GIVEN ENTRIES:
■ ■ ■ ■ ■ ■ ■
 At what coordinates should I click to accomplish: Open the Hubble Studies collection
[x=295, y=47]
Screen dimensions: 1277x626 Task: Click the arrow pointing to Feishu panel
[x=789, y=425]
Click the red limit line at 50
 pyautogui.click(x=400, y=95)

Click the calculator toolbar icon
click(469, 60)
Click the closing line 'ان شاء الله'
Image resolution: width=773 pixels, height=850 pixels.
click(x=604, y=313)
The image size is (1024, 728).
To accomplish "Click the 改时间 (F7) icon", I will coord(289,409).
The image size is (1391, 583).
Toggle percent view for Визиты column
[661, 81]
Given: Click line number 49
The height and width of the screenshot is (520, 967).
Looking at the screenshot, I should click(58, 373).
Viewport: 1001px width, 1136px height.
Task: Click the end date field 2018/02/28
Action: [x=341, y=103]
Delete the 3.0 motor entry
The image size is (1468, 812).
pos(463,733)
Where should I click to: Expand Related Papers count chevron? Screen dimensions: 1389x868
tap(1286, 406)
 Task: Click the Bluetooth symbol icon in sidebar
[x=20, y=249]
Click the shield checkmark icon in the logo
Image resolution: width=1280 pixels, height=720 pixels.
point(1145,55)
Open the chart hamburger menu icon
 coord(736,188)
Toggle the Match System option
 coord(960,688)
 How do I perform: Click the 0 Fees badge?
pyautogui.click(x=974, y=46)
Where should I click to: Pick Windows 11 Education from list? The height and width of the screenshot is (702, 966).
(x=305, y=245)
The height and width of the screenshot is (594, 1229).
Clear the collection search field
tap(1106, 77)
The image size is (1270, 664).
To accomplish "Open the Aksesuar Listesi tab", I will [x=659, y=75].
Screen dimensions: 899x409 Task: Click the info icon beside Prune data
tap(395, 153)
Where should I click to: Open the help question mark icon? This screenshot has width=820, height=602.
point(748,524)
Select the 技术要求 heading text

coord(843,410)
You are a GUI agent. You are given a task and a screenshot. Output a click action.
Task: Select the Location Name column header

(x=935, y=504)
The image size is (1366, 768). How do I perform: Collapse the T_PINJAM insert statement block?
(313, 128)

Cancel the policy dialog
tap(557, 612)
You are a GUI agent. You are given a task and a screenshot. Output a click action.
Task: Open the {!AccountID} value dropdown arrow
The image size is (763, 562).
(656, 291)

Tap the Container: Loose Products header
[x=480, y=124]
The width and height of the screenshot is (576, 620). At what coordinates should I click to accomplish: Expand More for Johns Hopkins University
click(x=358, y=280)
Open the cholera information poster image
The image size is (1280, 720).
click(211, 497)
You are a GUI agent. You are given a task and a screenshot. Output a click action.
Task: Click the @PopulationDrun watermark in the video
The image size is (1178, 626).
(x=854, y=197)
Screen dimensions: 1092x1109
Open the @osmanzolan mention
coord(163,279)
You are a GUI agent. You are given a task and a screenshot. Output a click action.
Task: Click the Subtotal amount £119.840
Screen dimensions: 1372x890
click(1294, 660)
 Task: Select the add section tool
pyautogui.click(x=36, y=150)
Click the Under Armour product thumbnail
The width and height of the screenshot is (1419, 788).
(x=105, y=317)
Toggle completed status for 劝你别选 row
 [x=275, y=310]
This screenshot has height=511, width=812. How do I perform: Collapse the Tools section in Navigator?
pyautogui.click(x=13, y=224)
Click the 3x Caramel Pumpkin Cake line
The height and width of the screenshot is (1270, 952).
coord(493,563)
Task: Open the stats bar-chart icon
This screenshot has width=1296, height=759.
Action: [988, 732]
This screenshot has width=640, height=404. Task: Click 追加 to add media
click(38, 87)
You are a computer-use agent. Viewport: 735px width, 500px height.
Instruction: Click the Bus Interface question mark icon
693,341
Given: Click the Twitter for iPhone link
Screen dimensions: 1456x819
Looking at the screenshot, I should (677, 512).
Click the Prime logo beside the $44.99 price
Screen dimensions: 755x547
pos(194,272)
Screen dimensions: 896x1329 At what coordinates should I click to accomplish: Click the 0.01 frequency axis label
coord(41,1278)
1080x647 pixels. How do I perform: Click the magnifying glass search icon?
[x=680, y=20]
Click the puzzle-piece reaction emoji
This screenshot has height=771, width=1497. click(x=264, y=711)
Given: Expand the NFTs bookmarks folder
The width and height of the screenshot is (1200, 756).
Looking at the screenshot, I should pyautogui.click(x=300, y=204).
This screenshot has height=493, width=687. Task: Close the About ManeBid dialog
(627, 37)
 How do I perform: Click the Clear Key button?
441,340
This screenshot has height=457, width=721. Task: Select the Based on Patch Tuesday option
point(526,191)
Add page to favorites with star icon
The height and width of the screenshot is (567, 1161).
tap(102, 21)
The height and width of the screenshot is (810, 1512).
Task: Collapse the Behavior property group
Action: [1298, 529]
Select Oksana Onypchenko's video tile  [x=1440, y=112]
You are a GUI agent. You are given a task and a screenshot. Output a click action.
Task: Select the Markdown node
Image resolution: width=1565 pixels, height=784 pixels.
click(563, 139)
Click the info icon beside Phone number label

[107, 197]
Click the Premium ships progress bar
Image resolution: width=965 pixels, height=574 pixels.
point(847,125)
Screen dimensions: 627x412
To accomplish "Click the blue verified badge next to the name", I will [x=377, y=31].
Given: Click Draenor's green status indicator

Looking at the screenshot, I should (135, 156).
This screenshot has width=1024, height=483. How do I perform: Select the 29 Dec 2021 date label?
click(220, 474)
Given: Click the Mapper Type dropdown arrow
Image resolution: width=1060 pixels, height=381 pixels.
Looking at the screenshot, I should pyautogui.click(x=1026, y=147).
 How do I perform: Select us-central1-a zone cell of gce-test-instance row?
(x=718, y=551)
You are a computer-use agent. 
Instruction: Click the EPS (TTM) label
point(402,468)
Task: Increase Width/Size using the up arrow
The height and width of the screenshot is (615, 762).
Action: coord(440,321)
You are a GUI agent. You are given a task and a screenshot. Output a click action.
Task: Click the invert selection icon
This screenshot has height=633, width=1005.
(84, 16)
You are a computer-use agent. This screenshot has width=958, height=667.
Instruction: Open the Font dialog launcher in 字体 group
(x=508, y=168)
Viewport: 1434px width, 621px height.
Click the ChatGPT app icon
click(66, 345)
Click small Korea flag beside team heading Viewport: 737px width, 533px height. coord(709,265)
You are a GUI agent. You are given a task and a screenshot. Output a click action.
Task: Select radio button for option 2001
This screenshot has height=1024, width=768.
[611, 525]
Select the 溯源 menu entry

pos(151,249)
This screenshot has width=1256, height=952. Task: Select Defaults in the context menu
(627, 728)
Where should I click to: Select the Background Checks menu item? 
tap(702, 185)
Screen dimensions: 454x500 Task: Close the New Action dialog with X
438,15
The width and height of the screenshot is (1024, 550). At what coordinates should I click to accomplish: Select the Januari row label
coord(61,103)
■ ■ ■ ■ ■ ■ ■
ACTION ITEM: Give the material above back in full, exactly as written.

TASK RESULT:
 At what coordinates should I click to accomplish: Open the Hubble Studies collection
[x=295, y=47]
Screen dimensions: 1277x626 Task: Click the arrow pointing to Feishu panel
[x=789, y=425]
Click the red limit line at 50
 pyautogui.click(x=400, y=95)

Click the calculator toolbar icon
click(469, 60)
Click the closing line 'ان شاء الله'
Image resolution: width=773 pixels, height=850 pixels.
click(x=604, y=313)
The image size is (1024, 728).
To accomplish "Click the 改时间 (F7) icon", I will coord(289,409).
The image size is (1391, 583).
Toggle percent view for Визиты column
[661, 81]
Given: Click line number 49
The height and width of the screenshot is (520, 967).
Looking at the screenshot, I should click(58, 373).
Viewport: 1001px width, 1136px height.
Task: Click the end date field 2018/02/28
Action: [x=341, y=103]
Delete the 3.0 motor entry
The image size is (1468, 812).
pos(463,733)
Where should I click to: Expand Related Papers count chevron? Screen dimensions: 1389x868
tap(1286, 406)
 Task: Click the Bluetooth symbol icon in sidebar
[x=20, y=249]
Click the shield checkmark icon in the logo
Image resolution: width=1280 pixels, height=720 pixels.
point(1145,55)
Open the chart hamburger menu icon
 coord(736,188)
Toggle the Match System option
 coord(960,688)
 How do I perform: Click the 0 Fees badge?
pyautogui.click(x=974, y=46)
Where should I click to: Pick Windows 11 Education from list? The height and width of the screenshot is (702, 966).
(x=305, y=245)
The height and width of the screenshot is (594, 1229).
Clear the collection search field
tap(1106, 77)
The image size is (1270, 664).
To accomplish "Open the Aksesuar Listesi tab", I will [x=659, y=75].
Screen dimensions: 899x409 Task: Click the info icon beside Prune data
tap(395, 153)
Where should I click to: Open the help question mark icon? This screenshot has width=820, height=602.
point(748,524)
Select the 技术要求 heading text

coord(843,410)
You are a GUI agent. You are given a task and a screenshot. Output a click action.
Task: Select the Location Name column header

(x=935, y=504)
The image size is (1366, 768). How do I perform: Collapse the T_PINJAM insert statement block?
(313, 128)

Cancel the policy dialog
tap(557, 612)
You are a GUI agent. You are given a task and a screenshot. Output a click action.
Task: Open the {!AccountID} value dropdown arrow
The image size is (763, 562).
(656, 291)

Tap the Container: Loose Products header
[x=480, y=124]
The width and height of the screenshot is (576, 620). At what coordinates should I click to accomplish: Expand More for Johns Hopkins University
click(x=358, y=280)
Open the cholera information poster image
The image size is (1280, 720).
click(211, 497)
You are a GUI agent. You are given a task and a screenshot. Output a click action.
Task: Click the @PopulationDrun watermark in the video
The image size is (1178, 626).
(x=854, y=197)
Screen dimensions: 1092x1109
Open the @osmanzolan mention
coord(163,279)
You are a GUI agent. You are given a task and a screenshot. Output a click action.
Task: Click the Subtotal amount £119.840
Screen dimensions: 1372x890
click(1294, 660)
 Task: Select the add section tool
pyautogui.click(x=36, y=150)
Click the Under Armour product thumbnail
The width and height of the screenshot is (1419, 788).
(x=105, y=317)
Toggle completed status for 劝你别选 row
 [x=275, y=310]
This screenshot has height=511, width=812. How do I perform: Collapse the Tools section in Navigator?
pyautogui.click(x=13, y=224)
Click the 3x Caramel Pumpkin Cake line
The height and width of the screenshot is (1270, 952).
coord(493,563)
Task: Open the stats bar-chart icon
This screenshot has width=1296, height=759.
Action: [988, 732]
This screenshot has width=640, height=404. Task: Click 追加 to add media
click(38, 87)
You are a computer-use agent. Viewport: 735px width, 500px height.
Instruction: Click the Bus Interface question mark icon
693,341
Given: Click the Twitter for iPhone link
Screen dimensions: 1456x819
Looking at the screenshot, I should (677, 512).
Click the Prime logo beside the $44.99 price
Screen dimensions: 755x547
pos(194,272)
Screen dimensions: 896x1329 At what coordinates should I click to accomplish: Click the 0.01 frequency axis label
coord(41,1278)
1080x647 pixels. How do I perform: Click the magnifying glass search icon?
[x=680, y=20]
Click the puzzle-piece reaction emoji
This screenshot has height=771, width=1497. click(x=264, y=711)
Given: Expand the NFTs bookmarks folder
The width and height of the screenshot is (1200, 756).
Looking at the screenshot, I should pyautogui.click(x=300, y=204).
This screenshot has height=493, width=687. Task: Close the About ManeBid dialog
(627, 37)
 How do I perform: Click the Clear Key button?
441,340
This screenshot has height=457, width=721. Task: Select the Based on Patch Tuesday option
point(526,191)
Add page to favorites with star icon
The height and width of the screenshot is (567, 1161).
tap(102, 21)
The height and width of the screenshot is (810, 1512).
Task: Collapse the Behavior property group
Action: [1298, 529]
Select Oksana Onypchenko's video tile  [x=1440, y=112]
You are a GUI agent. You are given a task and a screenshot. Output a click action.
Task: Select the Markdown node
Image resolution: width=1565 pixels, height=784 pixels.
click(563, 139)
Click the info icon beside Phone number label

[107, 197]
Click the Premium ships progress bar
Image resolution: width=965 pixels, height=574 pixels.
point(847,125)
Screen dimensions: 627x412
To accomplish "Click the blue verified badge next to the name", I will [x=377, y=31].
Given: Click Draenor's green status indicator

Looking at the screenshot, I should (135, 156).
This screenshot has width=1024, height=483. How do I perform: Select the 29 Dec 2021 date label?
click(220, 474)
Given: Click the Mapper Type dropdown arrow
Image resolution: width=1060 pixels, height=381 pixels.
Looking at the screenshot, I should pyautogui.click(x=1026, y=147).
 How do I perform: Select us-central1-a zone cell of gce-test-instance row?
(x=718, y=551)
You are a computer-use agent. 
Instruction: Click the EPS (TTM) label
point(402,468)
Task: Increase Width/Size using the up arrow
The height and width of the screenshot is (615, 762).
Action: coord(440,321)
You are a GUI agent. You are given a task and a screenshot. Output a click action.
Task: Click the invert selection icon
This screenshot has height=633, width=1005.
(84, 16)
You are a computer-use agent. This screenshot has width=958, height=667.
Instruction: Open the Font dialog launcher in 字体 group
(x=508, y=168)
Viewport: 1434px width, 621px height.
Click the ChatGPT app icon
click(66, 345)
Click small Korea flag beside team heading Viewport: 737px width, 533px height. coord(709,265)
You are a GUI agent. You are given a task and a screenshot. Output a click action.
Task: Select radio button for option 2001
This screenshot has height=1024, width=768.
[611, 525]
Select the 溯源 menu entry

pos(151,249)
This screenshot has width=1256, height=952. Task: Select Defaults in the context menu
(627, 728)
Where should I click to: Select the Background Checks menu item? 
tap(702, 185)
Screen dimensions: 454x500 Task: Close the New Action dialog with X
438,15
The width and height of the screenshot is (1024, 550). At what coordinates should I click to accomplish: Select the Januari row label
coord(61,103)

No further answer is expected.